Therapeutic Advances in Neurological Disorders | May 25, 2021

Seitz CB, Steffen F, Muthuraman M, Uphaus T, Krämer J, Meuth SG, Albrecht P, Groppa S, Zipp F, Bittner S and Fleischer V

Therapeutic Advances in Neurological Disorders. 2021;14:17562864211003478

DOI: https://doi.org/10.1177/17562864211003478

Abstract

Background:

Serum neurofilament light chain (sNfL) and distinct intra-retinal layers are both promising biomarkers of neuro-axonal injury in multiple sclerosis (MS). We aimed to unravel the association of both markers in early MS, having identified that neurofilament has a distinct immunohistochemical expression pattern among intra-retinal layers.

Methods:

Three-dimensional (3D) spectral domain macular optical coherence tomography scans and sNfL levels were investigated in 156 early MS patients (female/male: 109/47, mean age: 33.3 ± 9.5 years, mean disease duration: 2.0 ± 3.3 years). Out of the whole cohort, 110 patients had no history of optic neuritis (NHON) and 46 patients had a previous history of optic neuritis (HON).
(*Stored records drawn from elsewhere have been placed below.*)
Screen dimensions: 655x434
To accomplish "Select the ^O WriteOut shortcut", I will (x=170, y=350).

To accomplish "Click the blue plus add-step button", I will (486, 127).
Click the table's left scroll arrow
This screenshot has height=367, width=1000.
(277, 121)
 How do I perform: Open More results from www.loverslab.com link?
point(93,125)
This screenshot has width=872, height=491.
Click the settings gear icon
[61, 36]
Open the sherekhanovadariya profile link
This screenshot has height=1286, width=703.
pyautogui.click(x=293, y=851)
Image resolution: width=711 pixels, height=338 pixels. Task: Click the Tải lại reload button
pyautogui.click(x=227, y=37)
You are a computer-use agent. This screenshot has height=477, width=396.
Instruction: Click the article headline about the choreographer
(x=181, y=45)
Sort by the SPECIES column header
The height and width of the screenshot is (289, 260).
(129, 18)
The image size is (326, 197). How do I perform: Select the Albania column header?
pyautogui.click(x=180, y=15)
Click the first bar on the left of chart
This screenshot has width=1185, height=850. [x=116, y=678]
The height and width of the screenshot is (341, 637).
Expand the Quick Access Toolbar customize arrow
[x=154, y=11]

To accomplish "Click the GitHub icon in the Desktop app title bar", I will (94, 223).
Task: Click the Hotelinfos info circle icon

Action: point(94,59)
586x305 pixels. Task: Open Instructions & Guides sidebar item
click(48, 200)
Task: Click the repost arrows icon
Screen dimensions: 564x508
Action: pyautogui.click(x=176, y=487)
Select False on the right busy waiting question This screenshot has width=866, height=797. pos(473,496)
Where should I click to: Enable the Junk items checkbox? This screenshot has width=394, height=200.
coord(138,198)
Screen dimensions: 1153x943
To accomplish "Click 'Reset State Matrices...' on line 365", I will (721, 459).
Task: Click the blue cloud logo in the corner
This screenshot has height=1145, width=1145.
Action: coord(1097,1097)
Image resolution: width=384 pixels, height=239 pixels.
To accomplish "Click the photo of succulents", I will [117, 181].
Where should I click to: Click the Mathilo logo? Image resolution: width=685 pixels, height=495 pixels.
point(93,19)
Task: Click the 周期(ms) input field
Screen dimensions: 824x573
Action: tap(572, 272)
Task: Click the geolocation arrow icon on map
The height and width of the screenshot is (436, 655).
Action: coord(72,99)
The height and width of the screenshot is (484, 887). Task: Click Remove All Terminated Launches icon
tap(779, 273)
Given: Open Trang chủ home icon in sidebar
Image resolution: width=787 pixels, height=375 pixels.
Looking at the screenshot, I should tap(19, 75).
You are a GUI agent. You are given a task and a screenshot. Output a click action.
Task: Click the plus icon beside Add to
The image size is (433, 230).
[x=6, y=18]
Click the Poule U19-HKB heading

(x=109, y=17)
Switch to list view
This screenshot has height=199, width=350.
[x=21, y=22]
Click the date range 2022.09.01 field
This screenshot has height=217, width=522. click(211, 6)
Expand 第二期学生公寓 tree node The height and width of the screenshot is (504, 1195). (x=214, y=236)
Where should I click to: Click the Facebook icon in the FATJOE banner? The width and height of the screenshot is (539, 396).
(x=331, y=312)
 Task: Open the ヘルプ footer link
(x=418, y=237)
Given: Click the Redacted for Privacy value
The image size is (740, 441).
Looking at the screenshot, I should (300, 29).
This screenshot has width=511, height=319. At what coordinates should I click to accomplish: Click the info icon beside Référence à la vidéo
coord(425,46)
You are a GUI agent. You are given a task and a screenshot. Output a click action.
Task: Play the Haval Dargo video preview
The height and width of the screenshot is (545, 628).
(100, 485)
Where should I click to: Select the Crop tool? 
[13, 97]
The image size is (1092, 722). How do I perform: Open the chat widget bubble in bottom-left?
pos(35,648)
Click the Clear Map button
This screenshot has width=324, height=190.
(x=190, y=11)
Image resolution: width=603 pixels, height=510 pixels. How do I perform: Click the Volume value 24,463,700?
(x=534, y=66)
In addition, a subgroup of patients (n = 38) was studied longitudinally over 2 years. Support vector machine analysis was applied to test a regression model for significant changes.

Results:

In our cohort, HON patients had a thinner outer plexiform layer (OPL) volume compared to NHON patients (B = −0.016, SE = 0.006, p = 0.013). Higher sNfL levels were significantly associated with thinner OPL volumes in HON patients (B = −6.734, SE = 2.514, p = 0.011). This finding was corroborated in the longitudinal subanalysis by the association of higher sNfL levels with OPL atrophy (B = 5.974, SE = 2.420, p = 0.019). sNfL levels were 75.7% accurate at predicting OPL volume in the supervised machine learning.

Conclusions:

In summary, sNfL levels were a good predictor of future outer retinal thinning in MS. Changes within the neurofilament-rich OPL could be considered as an additional retinal marker linked to MS neurodegeneration.

This study was performed using the Quanterix HD-1 Analyzer.